La dirigeante birmane s’est dite «profondément désolée» pour les civils «pris au piège» de la crise. La prix Nobel de la paix Aung San Suu Kyi a assuré mardi que son pays était «prêt» à organiser le retour des plus de 410.000 Rohingyas réfugiés au Bangladesh voisin. «Nous sommes prêts à débuter la vérification» des identités des réfugiés, en vue de leur retour, a-t-elle assuré dans l’enceinte du parlement, à Naypyidaw, la capitale birmane. Ce discours télévisé était très attendu après plus de trois semaines de troubles dans l’ouest de la Birmanie. Aung San Suu Kyi n’avait jusqu’ici que mollement appelé l’armée à la retenue et à épargner les civils.
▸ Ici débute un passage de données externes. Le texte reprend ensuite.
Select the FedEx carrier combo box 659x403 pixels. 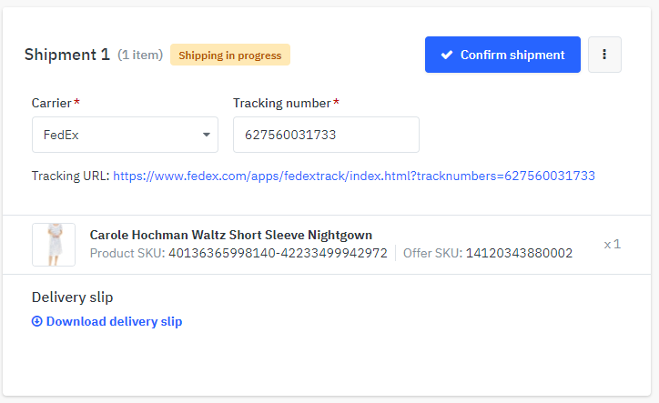click(x=125, y=135)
«Nous condamnons toutes les violations des droits de l’homme», a ajouté Aung San Suu Kyi, sans citer l’armée, accusée d’incendier des villages et de tirer sur des civils. L’ONU parle d’«épuration ethnique». «Les forces de sécurité ont reçu des instructions» afin de «prendre toutes les mesures pour éviter les dommages collatéraux et que des civils soient blessés» lors de l’opération antiterroriste, a-t-elle encore dit. «Nous sommes profondément désolés pour les souffrances de tous ceux qui se sont retrouvés pris au piège de ce conflit», a-t-elle ajouté, évoquant les civils étant partis en masse au Bangladesh, mais aussi les bouddhistes ayant fui leurs villages dans la région.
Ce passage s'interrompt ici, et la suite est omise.